UK may not have to give prisoners the vote after all
8 September 2011
The Ministry of Justice has just released its annual report to the Joint Committee on Human Rights, Responding to human rights judgments.
The report is worth reading. It contains useful summaries of the 17 European Court of Human Rights judgments against the UK in 2010 and the government’s response to them.
But what is really interesting is what it says about prisoner votes, and the government’s 6-year delay in implementing the 2005 decision in Hirst (No.2) v UK.
I have dealt with the background in previous posts, most recently this one; see also the court’s useful factsheet. In Greens and M.T. v. the United Kingdom the government boldly sought and failed to reverse the decision of the court’s Grand Chamber in Hirst No. 2. The UK was accordingly given a deadline of 11 October 2011 to remove its indiscriminate ban on prisoner voting. But with just five weeks to spare, the UK may now have another bite of the cherry on prisoner votes. According to the report:
In July, the Grand Chamber accepted a referral in the case of Scoppola v Italy… A hearing before the Grand Chamber has been scheduled for 2 November 2011. The legal issues which arise in Scoppola under Article 3 of Protocol 1 are analogous to those which arose in Hirst and in Greens and MT, and the Second Section referred in its judgment to Hirst, as did the Italian Government in its referral request.
Scoppola v Italy (No. 3) (only available in French, but the English press release is here) is another prisoner voting case. The Strasbourg court found that Italy’s policy of imposing lifelong bans on voting to prisoners serving life sentences or sentences of over five years was a violation of Article 3, Protocol 1, the right to free elections. The court repeated the words of the Grand Chamber in Hirst No.2, that a blanket ban was an
automatic and indiscriminate restriction on a vitally important Convention right … falling outside any acceptable margin of appreciation, however wide that margin may be.
The Italian government has been given leave to appeal to the Grand Chamber, the court’s highest level of appeal. And according to the MoJ report, the UK is joining in with the appeal:
the Government has sought leave to intervene in the Scoppola hearing and to defer the time limit specified in Greens and MT, which is due to expire on 11 October 2011. The Government was notified on 31 August that the Court has granted an extension of six months from the date of the Scoppola judgment
It seems unlikely that the Grand Chamber will reverse its own ruling in Hirst No. 2, given that it was made in such strong terms.
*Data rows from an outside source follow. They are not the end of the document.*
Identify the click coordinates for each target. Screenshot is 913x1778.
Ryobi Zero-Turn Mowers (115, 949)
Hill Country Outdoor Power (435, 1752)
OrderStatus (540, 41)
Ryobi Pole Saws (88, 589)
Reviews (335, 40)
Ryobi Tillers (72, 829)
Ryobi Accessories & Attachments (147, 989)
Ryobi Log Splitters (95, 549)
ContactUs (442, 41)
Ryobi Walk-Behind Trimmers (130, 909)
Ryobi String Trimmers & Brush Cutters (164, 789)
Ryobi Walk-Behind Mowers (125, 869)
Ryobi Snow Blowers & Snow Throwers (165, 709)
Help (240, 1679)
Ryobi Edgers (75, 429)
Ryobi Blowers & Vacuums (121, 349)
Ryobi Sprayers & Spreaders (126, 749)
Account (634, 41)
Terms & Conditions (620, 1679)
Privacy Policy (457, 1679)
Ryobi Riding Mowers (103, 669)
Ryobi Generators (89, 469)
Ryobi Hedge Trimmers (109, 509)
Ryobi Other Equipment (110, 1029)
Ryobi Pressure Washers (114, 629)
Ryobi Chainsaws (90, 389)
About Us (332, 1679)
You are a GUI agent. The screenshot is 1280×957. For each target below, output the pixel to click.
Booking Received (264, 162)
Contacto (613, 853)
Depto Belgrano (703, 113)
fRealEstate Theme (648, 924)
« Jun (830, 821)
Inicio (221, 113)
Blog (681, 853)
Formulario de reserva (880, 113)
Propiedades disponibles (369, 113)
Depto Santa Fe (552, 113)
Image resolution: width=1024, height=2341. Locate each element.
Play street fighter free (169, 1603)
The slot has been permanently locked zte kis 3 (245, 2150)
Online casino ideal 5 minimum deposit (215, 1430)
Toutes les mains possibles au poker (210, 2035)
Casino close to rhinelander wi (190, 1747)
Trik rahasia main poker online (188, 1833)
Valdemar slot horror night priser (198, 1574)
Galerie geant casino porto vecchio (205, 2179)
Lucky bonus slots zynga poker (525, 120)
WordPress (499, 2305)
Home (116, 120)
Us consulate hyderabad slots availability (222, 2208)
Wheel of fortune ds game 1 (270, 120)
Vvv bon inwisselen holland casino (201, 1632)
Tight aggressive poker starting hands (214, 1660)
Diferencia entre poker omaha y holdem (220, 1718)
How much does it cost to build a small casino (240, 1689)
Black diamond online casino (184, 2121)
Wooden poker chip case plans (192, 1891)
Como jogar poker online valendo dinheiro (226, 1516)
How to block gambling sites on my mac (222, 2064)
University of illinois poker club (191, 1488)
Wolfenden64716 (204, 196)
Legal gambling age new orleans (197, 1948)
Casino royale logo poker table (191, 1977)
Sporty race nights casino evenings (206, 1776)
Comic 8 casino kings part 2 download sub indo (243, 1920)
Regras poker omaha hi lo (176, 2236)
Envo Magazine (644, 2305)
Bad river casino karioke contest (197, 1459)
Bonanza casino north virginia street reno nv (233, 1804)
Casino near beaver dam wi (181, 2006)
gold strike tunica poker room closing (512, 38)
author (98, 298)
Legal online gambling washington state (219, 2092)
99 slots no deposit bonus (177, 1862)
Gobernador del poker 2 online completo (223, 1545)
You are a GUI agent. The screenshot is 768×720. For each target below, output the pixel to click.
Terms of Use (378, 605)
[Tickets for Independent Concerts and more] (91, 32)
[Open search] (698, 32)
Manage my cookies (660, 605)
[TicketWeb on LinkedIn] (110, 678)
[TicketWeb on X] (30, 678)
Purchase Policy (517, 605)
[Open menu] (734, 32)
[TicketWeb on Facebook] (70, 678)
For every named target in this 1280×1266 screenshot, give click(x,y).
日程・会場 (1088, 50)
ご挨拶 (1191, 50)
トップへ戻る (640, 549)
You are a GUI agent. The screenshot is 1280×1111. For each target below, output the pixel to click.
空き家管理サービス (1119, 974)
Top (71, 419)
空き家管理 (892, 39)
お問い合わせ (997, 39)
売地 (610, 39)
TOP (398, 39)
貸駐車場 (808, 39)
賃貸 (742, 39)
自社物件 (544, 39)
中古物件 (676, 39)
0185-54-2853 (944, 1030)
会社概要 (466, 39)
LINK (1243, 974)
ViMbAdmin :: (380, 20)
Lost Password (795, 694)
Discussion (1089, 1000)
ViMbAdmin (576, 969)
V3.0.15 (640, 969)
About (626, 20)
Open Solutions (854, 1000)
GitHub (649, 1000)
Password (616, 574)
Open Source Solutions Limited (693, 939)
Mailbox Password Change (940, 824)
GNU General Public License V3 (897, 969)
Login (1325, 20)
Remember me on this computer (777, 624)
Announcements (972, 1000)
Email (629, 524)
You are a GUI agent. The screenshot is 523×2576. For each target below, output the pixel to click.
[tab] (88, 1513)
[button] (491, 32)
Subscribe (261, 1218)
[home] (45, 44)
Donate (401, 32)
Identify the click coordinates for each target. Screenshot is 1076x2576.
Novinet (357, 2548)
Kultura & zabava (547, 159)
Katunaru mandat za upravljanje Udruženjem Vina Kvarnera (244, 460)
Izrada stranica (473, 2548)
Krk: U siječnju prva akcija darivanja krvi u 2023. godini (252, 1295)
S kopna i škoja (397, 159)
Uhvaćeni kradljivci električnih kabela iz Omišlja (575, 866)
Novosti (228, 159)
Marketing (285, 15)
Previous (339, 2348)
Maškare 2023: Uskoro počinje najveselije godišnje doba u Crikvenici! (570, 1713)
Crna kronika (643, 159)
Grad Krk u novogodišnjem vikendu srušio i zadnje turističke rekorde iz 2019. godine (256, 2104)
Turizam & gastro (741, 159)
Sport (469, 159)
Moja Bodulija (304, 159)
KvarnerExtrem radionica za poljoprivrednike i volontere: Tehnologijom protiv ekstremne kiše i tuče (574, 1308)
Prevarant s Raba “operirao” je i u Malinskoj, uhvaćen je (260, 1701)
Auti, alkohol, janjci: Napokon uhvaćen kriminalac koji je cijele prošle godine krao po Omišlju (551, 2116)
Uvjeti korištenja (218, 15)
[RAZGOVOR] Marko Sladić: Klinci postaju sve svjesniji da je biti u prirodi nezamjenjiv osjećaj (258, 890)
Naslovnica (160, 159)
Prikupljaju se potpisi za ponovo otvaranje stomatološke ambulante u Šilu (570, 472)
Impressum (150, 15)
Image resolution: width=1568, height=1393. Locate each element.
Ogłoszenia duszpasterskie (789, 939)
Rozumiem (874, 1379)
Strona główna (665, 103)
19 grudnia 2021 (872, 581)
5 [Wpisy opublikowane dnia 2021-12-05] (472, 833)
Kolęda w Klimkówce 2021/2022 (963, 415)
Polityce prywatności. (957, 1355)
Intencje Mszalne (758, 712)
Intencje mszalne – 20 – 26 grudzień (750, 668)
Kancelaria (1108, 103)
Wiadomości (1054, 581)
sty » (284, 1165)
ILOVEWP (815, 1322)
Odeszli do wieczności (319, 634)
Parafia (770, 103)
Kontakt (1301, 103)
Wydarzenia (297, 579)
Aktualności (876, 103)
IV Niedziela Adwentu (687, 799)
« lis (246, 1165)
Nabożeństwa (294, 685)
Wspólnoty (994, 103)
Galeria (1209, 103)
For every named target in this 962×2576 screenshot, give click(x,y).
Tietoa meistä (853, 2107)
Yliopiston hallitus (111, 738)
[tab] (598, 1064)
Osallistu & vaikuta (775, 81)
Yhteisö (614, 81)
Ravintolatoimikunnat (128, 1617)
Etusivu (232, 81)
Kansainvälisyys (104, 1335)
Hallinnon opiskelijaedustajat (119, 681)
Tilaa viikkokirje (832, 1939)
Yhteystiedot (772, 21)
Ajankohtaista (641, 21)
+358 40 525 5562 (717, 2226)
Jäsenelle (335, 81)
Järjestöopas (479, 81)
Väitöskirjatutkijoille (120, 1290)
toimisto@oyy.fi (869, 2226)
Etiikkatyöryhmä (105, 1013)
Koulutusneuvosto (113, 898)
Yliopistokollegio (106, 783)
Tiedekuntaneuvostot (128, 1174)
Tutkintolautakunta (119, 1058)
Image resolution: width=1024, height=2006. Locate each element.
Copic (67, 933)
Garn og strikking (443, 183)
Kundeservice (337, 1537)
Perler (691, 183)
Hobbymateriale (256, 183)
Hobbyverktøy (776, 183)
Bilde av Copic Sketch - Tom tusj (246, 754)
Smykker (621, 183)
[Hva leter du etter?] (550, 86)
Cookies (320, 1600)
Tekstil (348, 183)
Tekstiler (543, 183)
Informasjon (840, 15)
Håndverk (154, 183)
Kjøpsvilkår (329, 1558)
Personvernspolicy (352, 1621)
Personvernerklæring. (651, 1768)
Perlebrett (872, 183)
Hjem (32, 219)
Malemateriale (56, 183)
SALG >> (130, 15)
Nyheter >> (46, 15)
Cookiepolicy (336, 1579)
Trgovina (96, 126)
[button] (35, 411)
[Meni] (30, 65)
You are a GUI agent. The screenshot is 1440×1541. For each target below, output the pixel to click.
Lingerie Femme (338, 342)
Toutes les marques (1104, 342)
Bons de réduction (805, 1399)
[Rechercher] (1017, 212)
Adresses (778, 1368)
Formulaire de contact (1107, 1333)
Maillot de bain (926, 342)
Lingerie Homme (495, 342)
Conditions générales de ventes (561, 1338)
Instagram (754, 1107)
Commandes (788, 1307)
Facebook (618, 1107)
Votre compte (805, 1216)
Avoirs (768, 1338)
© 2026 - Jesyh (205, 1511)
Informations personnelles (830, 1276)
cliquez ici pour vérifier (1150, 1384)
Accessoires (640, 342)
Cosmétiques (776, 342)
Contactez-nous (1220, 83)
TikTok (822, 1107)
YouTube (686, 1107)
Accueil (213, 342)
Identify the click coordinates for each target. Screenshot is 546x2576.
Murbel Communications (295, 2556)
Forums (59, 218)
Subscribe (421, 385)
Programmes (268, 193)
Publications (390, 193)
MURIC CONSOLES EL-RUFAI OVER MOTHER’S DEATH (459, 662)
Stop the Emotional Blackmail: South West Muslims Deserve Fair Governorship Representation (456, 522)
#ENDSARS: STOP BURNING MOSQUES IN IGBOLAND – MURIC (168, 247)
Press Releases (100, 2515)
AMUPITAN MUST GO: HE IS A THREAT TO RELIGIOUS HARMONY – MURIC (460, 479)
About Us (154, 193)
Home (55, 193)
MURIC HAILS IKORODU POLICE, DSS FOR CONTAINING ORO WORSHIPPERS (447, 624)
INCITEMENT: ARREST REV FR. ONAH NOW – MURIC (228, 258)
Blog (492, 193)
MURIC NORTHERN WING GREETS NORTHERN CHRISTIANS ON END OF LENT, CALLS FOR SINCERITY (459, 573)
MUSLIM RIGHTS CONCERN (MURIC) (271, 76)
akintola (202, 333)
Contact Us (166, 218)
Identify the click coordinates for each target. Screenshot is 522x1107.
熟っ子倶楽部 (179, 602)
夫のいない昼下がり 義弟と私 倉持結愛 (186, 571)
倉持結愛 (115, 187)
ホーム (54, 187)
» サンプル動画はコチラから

But assuming that the court could take a while to publish its ruling in Scoppola, perhaps up to a year, the government could have a further year and a half before it has provide prisoner the vote.
The other option is that the court may indeed reverse Hirst No. 2, giving states the ability to impose blanket bans, perhaps in relation to the most serious crimes. Given that John Hirst was convicted of manslaughter and Mr Franco Scoppola of murder, both cases could fall within this exception.
Whatever the result in Scoppola, the UK could have been granted nearly 8 years since Hirst No. 2 without having to do anything about it. In March I questioned whether the UK’s tactics of procrastination on this issue were unappealing, and Dr Ed Bates suggested the government may have been misusing the court’s process. But whatever you view on the tactics, they seem to be working.